87      By way of contra statement, Dr Middleton, in his reports dated 21 March 2012 and 22 February 2013,[37] analysed the NES vocational assessment report dated 22 October 2009[38] and the NES vocational assessment report dated 16 March 2011[39] respectively.

[37]exhibit J

[38]exhibit 7

[39]exhibit 9

88      Without going into chapter and verse of his analysis of those vocational assessments, I note that in his first report he sets out a basis for rejecting the suitability of a storeman, product assembler (light products only), hand packer, machine operator (light only), forklift driver, truck driver, respectively and analyses as to why each of those occupations is unsuitable.

89      He considered, after a detailed examination of all the tasks, that at best the plaintiff, given that his work attendance could not be relied upon, may be able to attend work between 2 and 3 hours in any one day, between two and four days in any one week, and it was advisable that he should not attend work on consecutive days or exceed a maximum number of hours per week of 12 hours.  The analysis and the opinion was virtually repeated in his second report.

90      

The plaintiff contends that for all intents and purposes, he is totally and permanently incapacitated as per the report of Mr John O’Brien dated


4 February 2013[40] and/or the effect of the report from Dr Vernon Marshall dated 30 April 2013.[41]

[40]exhibit H

[41]exhibit L

91      Without finally finding whether or not this is made out, I find that the opinion proffered by Dr Middleton is consistent with the physical injury, the presentation of the plaintiff in the witness box and the general thrust of the evidence from the medical practitioners, with the exception of Dr Barton, as I have already explained.

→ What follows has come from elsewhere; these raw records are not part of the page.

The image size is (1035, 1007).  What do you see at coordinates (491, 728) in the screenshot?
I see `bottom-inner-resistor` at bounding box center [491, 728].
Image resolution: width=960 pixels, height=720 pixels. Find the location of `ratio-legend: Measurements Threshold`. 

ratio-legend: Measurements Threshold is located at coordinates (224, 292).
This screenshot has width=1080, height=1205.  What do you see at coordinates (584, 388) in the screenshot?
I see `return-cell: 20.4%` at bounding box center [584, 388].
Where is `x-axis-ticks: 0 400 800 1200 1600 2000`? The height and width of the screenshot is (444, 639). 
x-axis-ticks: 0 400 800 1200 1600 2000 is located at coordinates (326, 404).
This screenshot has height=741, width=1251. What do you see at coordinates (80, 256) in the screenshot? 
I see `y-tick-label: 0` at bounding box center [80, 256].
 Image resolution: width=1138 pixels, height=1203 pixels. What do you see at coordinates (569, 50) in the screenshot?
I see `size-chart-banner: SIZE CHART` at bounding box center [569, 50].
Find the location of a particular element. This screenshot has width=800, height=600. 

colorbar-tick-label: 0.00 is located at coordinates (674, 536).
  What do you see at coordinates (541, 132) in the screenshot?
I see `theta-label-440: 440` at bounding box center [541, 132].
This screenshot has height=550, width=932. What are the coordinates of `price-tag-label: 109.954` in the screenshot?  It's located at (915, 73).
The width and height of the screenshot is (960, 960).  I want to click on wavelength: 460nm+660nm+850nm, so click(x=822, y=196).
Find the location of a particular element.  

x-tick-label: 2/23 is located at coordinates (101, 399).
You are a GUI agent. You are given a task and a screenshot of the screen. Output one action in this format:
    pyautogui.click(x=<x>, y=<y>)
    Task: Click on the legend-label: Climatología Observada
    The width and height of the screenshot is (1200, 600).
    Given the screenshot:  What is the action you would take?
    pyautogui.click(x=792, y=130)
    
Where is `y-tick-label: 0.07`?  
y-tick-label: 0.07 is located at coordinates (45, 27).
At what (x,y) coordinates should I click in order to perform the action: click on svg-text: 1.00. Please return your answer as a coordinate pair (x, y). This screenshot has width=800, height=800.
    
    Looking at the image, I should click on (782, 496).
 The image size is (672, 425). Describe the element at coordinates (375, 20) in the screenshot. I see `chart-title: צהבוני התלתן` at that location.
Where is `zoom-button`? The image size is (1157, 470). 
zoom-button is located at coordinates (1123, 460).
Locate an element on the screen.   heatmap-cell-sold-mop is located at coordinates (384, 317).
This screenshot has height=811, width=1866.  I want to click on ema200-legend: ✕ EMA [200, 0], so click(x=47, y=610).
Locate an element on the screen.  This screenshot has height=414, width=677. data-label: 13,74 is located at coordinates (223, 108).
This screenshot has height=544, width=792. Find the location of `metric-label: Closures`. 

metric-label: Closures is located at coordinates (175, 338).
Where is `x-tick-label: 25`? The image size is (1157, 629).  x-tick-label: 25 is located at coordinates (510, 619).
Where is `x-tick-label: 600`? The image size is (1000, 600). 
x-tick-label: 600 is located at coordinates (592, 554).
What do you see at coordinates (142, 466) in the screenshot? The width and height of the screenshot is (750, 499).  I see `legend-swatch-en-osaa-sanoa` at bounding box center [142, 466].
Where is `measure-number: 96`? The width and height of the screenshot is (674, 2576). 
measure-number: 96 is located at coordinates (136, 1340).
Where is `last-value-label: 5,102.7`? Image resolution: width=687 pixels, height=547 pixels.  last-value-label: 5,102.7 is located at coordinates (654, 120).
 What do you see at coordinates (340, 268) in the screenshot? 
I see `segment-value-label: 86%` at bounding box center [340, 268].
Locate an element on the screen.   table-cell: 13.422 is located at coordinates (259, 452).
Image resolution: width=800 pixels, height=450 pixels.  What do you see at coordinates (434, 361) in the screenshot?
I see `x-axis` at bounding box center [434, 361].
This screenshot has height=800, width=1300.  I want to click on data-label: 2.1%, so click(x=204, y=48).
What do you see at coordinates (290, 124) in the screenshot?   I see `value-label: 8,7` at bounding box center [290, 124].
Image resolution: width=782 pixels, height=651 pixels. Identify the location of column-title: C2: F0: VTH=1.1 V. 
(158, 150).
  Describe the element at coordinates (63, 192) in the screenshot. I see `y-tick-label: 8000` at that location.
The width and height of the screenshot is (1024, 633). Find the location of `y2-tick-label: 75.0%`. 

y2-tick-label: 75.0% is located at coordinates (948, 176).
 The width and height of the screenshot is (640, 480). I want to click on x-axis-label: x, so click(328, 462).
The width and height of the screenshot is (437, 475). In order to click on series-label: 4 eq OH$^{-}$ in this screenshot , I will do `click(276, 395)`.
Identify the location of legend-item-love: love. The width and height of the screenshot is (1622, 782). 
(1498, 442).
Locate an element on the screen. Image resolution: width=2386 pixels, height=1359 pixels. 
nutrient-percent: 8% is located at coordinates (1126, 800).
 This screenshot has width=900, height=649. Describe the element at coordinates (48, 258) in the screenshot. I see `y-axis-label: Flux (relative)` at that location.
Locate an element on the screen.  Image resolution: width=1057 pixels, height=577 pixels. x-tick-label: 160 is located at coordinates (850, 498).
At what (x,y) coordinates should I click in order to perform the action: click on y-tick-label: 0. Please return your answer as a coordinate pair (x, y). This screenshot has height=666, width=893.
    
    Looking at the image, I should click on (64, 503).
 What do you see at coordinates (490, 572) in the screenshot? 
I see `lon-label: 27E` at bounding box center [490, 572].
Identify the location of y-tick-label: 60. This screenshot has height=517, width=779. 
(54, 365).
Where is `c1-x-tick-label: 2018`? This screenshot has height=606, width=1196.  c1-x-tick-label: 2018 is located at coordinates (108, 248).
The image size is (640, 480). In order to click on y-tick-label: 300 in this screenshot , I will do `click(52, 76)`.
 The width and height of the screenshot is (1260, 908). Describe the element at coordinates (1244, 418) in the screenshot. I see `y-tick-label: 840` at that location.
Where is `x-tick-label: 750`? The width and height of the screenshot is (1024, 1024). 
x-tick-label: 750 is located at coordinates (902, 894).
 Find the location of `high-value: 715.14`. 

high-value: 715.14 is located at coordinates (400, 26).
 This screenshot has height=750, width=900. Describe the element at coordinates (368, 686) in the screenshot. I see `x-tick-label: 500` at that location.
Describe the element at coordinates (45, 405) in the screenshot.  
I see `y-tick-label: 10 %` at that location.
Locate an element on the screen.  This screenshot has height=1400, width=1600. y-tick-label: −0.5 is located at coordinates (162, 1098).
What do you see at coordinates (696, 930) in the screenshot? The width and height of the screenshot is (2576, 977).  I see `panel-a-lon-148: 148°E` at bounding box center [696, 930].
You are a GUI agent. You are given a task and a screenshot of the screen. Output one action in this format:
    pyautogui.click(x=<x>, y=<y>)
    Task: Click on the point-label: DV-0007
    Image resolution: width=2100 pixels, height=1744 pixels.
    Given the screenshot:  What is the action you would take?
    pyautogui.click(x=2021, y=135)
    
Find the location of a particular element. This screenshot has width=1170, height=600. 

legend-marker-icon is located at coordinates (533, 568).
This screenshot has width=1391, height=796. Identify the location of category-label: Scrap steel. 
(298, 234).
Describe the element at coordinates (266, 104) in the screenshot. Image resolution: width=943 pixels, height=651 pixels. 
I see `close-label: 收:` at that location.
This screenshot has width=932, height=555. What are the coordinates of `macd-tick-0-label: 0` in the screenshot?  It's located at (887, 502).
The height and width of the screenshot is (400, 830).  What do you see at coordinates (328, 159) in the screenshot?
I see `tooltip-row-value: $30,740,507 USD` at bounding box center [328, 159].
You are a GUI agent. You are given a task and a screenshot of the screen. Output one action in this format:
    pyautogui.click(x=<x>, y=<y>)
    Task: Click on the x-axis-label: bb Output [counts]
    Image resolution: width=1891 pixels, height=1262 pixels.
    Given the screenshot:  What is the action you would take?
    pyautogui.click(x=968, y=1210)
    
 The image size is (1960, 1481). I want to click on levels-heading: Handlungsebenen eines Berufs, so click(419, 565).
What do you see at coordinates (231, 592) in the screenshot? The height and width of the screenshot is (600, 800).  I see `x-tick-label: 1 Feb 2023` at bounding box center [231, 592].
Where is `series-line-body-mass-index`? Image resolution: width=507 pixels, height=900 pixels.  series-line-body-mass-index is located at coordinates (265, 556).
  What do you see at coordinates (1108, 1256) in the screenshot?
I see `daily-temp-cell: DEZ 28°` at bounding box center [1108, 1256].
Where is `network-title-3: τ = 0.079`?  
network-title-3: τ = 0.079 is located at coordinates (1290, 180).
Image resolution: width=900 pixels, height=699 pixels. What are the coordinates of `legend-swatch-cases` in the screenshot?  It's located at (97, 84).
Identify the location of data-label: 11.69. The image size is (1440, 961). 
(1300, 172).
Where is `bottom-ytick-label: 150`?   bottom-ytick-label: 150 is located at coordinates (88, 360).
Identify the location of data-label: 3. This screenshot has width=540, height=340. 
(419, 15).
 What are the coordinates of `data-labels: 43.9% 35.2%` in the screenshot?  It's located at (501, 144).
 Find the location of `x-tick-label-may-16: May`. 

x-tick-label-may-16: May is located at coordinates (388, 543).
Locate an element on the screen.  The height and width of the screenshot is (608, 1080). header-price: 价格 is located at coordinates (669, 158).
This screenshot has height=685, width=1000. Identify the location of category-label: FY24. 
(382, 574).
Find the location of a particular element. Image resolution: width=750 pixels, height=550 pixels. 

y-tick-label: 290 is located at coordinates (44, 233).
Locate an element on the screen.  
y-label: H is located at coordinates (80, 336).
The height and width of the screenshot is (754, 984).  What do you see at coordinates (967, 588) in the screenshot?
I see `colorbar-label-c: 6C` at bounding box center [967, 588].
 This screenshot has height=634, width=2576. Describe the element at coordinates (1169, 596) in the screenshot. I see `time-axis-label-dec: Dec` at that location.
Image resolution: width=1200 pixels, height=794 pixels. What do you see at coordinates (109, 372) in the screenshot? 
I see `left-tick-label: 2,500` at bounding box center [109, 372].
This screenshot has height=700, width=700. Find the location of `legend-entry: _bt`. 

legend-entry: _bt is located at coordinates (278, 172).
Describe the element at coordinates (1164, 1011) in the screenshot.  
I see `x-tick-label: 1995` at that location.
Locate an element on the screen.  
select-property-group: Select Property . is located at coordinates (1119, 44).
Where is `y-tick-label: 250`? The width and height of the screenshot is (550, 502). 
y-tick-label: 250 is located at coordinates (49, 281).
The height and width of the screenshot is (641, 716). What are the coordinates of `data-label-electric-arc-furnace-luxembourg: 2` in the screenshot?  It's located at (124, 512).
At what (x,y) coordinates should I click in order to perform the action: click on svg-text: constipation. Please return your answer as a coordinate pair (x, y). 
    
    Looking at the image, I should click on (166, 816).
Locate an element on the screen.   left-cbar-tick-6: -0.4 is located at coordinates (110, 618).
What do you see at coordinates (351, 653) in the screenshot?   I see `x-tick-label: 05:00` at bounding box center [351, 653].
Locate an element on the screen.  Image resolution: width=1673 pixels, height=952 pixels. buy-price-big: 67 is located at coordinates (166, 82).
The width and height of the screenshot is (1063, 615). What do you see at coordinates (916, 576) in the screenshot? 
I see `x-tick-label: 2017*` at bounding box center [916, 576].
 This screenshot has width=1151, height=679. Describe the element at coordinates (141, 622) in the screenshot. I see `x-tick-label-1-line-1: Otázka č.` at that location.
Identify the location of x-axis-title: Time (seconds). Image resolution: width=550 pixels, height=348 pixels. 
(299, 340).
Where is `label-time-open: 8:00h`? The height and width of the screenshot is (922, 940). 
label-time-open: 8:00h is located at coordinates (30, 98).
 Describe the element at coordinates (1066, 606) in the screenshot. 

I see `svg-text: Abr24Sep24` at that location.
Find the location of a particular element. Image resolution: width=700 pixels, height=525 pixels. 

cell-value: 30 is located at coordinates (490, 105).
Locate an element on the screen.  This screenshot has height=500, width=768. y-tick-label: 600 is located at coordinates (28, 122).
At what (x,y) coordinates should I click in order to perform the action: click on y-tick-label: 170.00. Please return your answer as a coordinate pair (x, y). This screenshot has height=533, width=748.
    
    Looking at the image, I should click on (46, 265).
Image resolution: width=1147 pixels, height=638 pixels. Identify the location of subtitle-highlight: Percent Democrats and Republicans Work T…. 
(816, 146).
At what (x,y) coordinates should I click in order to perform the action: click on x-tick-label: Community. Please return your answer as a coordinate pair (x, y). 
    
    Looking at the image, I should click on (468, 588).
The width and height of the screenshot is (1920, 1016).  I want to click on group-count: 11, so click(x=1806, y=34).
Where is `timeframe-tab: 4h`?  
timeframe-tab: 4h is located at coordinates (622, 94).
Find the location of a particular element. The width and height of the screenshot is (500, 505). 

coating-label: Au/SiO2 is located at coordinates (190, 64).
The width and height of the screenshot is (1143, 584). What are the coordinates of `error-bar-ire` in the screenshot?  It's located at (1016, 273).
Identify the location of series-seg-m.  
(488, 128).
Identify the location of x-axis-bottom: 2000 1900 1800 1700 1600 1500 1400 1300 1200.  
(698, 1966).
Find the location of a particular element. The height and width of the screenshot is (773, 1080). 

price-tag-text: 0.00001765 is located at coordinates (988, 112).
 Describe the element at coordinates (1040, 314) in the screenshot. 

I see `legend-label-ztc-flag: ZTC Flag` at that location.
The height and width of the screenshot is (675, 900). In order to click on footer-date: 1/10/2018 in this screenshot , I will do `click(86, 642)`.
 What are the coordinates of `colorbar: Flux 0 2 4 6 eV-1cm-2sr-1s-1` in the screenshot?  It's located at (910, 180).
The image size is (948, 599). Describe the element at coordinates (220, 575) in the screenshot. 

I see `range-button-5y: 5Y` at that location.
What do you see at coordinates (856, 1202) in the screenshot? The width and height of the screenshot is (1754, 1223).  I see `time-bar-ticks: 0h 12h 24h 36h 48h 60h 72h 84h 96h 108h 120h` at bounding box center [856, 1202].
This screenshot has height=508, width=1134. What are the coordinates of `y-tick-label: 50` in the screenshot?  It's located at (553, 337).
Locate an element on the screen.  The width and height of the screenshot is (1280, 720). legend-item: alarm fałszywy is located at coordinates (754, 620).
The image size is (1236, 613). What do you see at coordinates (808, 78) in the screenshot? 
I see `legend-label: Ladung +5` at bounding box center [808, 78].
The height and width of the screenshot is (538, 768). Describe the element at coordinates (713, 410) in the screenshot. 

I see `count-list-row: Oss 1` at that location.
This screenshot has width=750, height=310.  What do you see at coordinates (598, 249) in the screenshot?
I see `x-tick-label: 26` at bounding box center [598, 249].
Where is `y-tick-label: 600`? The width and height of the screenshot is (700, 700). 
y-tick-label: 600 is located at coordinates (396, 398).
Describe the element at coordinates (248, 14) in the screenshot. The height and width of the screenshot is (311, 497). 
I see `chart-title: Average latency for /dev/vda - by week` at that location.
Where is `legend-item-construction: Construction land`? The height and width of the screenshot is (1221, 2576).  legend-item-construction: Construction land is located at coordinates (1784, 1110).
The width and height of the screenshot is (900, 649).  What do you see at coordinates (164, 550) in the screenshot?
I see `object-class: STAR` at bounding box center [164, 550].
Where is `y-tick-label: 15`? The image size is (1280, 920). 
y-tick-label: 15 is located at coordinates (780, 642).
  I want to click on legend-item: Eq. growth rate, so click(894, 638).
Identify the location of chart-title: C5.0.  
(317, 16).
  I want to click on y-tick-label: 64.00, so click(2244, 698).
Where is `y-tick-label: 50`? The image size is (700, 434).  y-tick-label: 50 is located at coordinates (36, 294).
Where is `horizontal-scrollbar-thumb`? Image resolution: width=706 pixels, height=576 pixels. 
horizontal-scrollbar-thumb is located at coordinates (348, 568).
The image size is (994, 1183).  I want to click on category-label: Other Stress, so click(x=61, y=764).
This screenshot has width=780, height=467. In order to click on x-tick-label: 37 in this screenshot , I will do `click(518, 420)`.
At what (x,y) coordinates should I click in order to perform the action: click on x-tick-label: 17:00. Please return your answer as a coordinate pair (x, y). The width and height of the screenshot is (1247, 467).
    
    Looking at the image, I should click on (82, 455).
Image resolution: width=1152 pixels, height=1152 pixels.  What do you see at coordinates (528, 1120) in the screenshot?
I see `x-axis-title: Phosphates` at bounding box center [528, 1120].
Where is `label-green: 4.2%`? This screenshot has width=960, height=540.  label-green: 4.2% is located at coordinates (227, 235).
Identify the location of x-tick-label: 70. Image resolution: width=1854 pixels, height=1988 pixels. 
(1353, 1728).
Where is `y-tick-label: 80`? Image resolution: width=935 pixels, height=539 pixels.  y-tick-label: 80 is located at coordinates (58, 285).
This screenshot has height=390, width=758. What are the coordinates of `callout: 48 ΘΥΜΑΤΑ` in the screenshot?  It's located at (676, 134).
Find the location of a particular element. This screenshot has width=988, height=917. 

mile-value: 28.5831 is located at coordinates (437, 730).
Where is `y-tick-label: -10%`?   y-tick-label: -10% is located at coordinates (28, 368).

92      Accordingly, I find that the plaintiff’s capacity for suitable employment is approximately not in excess of 12 hours per week at a rate of $25 per hour which, on an annual rate, does not exceed the $26,620.

93 Accordingly, I find that the plaintiff has suffered a loss of earning capacity of 40 per cent or more on account of the injury pursuant to s134AB(38)(e)(i) of the Act.

94      There will be leave to proceed at common law in respect of pecuniary loss with respect to the injury. 

95      Further, and in accordance with the principles set out in Advanced Wire & Cable Pty Ltd v Abdulle[42] (2009) VSCA 170, there will also be leave granted to proceed at common for non-pecuniary loss.

[42][2009] VSCA 170

Orders

96      Leave will be granted to the plaintiff to issue proceedings for pain and suffering damages and economic loss damages on account of the injury suffered in the course of employment on 8 December 2008.

97      The defendant is to pay the plaintiff's costs, including any reserved costs pursuant to the WorkCover (Litigated) Claims Legal Costs Order 2010 to be assessed in default of agreement by the Costs Court.

98      Then per Court, not consent, I certify Senior and Junior Counsels’ fee on brief of $4,200 per day for two days and I will certify two hours of special conferences at $420 per hour.